◆ WORK ITEM ◆
Only the lines from the one containing "The image size" through the end of the data are wanted, reproduced exactly and without pictures.

---- DATASET EXCERPTS

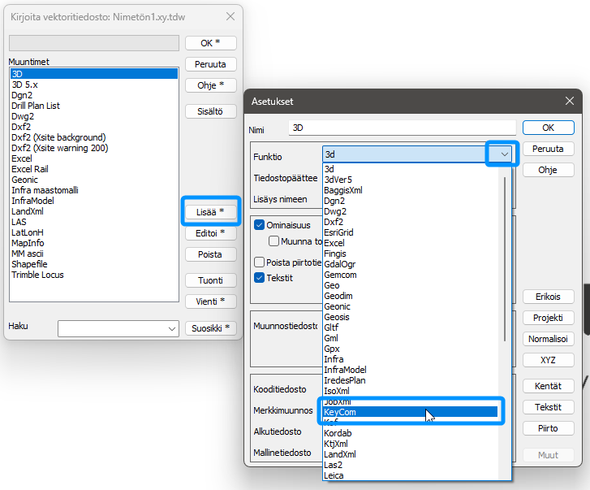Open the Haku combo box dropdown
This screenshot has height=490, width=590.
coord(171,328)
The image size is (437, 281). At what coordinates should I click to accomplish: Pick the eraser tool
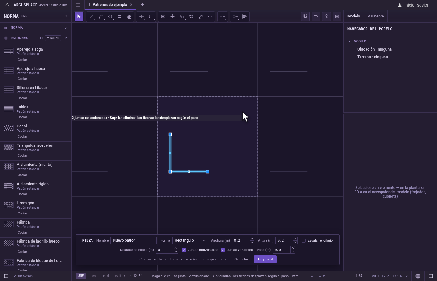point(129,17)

--------

◆ WRITTEN REPLY ◆
The image size is (437, 281). At what coordinates should I click to accomplish: Pick the eraser tool
point(129,17)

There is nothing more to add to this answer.